以下是完整的Python代码,包括数据加载、预处理、模型构建、训练和评估。您可以直接运行此代码。

[<title="Complete Bearing Lifespan Prediction with CNN + BiLSTM + Attention">]
import os
import numpy as np
from sklearn.preprocessing import StandardScaler
from keras.utils import to_categorical
import tensorflow as tf
from tensorflow.keras.models import Model
from tensorflow.keras.layers import Input, Conv1D, MaxPooling1D, Bidirectional, LSTM, Dense, Flatten, Dropout, Multiply, Permute, Activation, Reshape, Lambda
import matplotlib.pyplot as plt

# Step 1: Data Loading and Preprocessing
def load_data(data_dir, classes):
    X = []
    y = []
    
    for label, cls in enumerate(classes):
        class_dir = os.path.join(data_dir, cls)
        files = os.listdir(class_dir)
        for file in files:
            filepath = os.path.join(class_dir, file)
            data = np.load(filepath)
            X.append(data)
            y.append(label)
    
    X = np.array(X)
    y = np.array(y)
    
    return X, y

def preprocess_data(X_train, X_val, X_test):
    scaler = StandardScaler()
    n_timesteps, n_features = X_train.shape[1], X_train.shape[2]
    
    X_train = scaler.fit_transform(X_train.reshape(-1, n_features)).reshape(-1, n_timesteps, n_features)
    X_val = scaler.transform(X_val.reshape(-1, n_features)).reshape(-1, n_timesteps, n_features)
    X_test = scaler.transform(X_test.reshape(-1, n_features)).reshape(-1, n_timesteps, n_features)
    
    return X_train, X_val, X_test

# Load and preprocess classification data
classes = ['normal', 'outer_race_fault', 'inner_race_fault', 'ball_fault']
data_dir = 'datasets/bearing_dataset'

X_train_class, y_train_class = load_data(os.path.join(data_dir, 'train'), classes)
X_val_class, y_val_class = load_data(os.path.join(data_dir, 'val'), classes)
X_test_class, y_test_class = load_data(os.path.join(data_dir, 'test'), classes)

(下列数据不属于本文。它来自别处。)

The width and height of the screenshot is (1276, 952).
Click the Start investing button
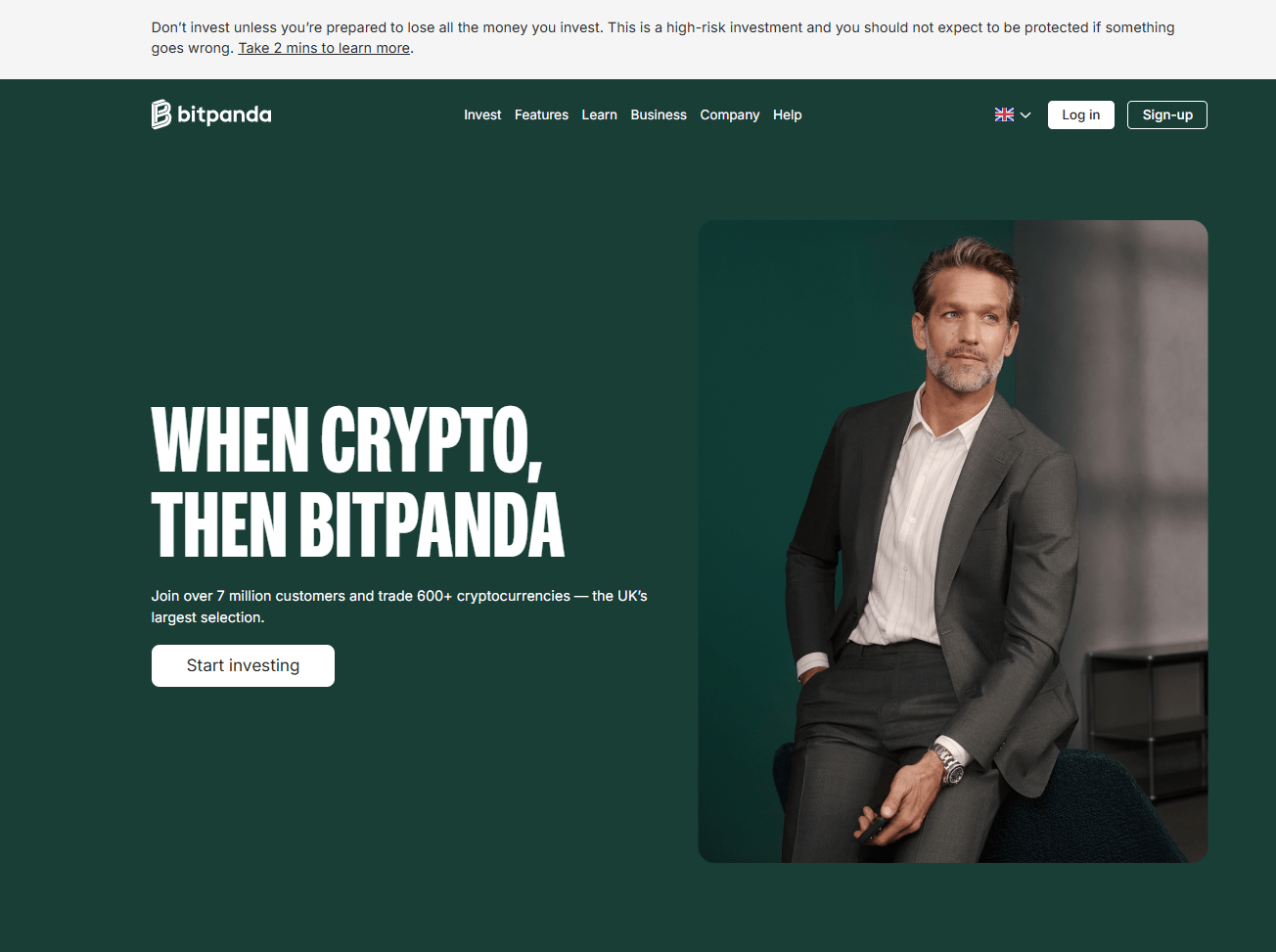coord(243,665)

y_train_class = to_categorical(y_train_class, num_classes=len(classes))
y_val_class = to_categorical(y_val_class, num_classes=len(classes))
y_test_class = to_categorical(y_test_class, num_classes=len(classes))

X_train_class, X_val_class, X_test_class = preprocess_data(X_train_class, X_val_class, X_test_class)

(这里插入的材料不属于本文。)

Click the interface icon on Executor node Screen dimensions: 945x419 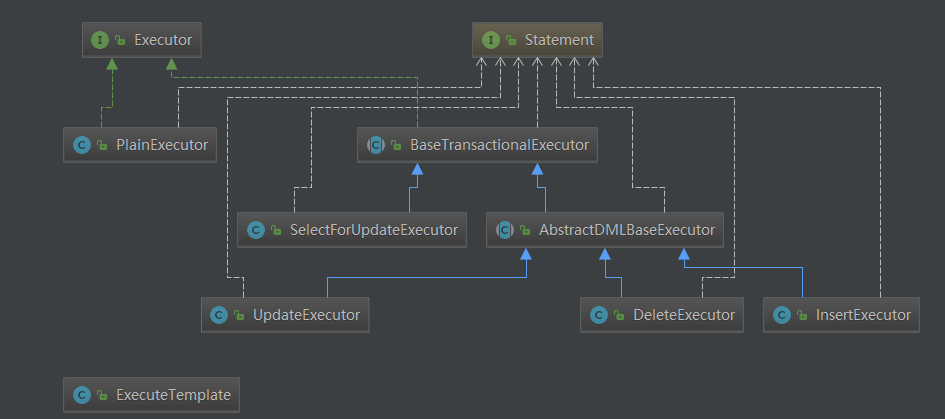99,41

# Step 2: Build Classification Model (CNN + BiLSTM + Attention)
def attention_3d_block(inputs):
    # inputs.shape = (batch_size, time_steps, input_dim)
    TIME_STEPS = inputs.shape[1]
    SINGLE_ATTENTION_VECTOR = False
    
    attention = Dense(1, activation='tanh')(inputs)
    attention = Flatten()(attention)
    attention = Activation('softmax')(attention)
    if SINGLE_ATTENTION_VECTOR:
        attention = RepeatVector(TIME_STEPS)(attention)
        attention = Permute([2, 1])(attention)
        attention_mul = Multiply()([inputs, attention])
    else:
        attention_mul = Multiply()([inputs, attention])
        attention_mul = Lambda(lambda xin: K.sum(xin, axis=-1), output_shape=(TIME_STEPS,))(attention_mul)
    
    return attention_mul

def build_classification_model(input_shape, num_classes):
    inputs = Input(shape=input_shape)
    
    # CNN layer
    conv1 = Conv1D(filters=64, kernel_size=5, activation='relu', padding='same')(inputs)
    pool1 = MaxPooling1D(pool_size=2)(conv1)
    dropout1 = Dropout(0.2)(pool1)
    
    # BiLSTM layer
    bilstm = Bidirectional(LSTM(units=64, return_sequences=True))(dropout1)
    
    # Attention layer
    attention = attention_3d_block(bilstm)
    
    # Fully connected layers
    flatten = Flatten()(attention)
    dense1 = Dense(64, activation='relu')(flatten)
    dropout2 = Dropout(0.2)(dense1)
    outputs = Dense(num_classes, activation='softmax')(dropout2)
    
    model = Model(inputs=inputs, outputs=outputs)
    model.compile(optimizer='adam', loss='categorical_crossentropy', metrics=['accuracy'])
    
    return model

# Build the classification model
input_shape_class = (X_train_class.shape[1], X_train_class.shape[2])
num_classes = len(classes)
classification_model = build_classification_model(input_shape_class, num_classes)
classification_model.summary()

# Step 3: Train Classification Model
history_class = classification_model.fit(
    X_train_class, y_train_class,
    validation_data=(X_val_class, y_val_class),
    epochs=50,
    batch_size=32,
    verbose=1
)

# Evaluate the classification model
loss_class, accuracy_class = classification_model.evaluate(X_test_class, y_test_class, verbose=0)
print(f'Classification Test Accuracy: {accuracy_class:.4f}')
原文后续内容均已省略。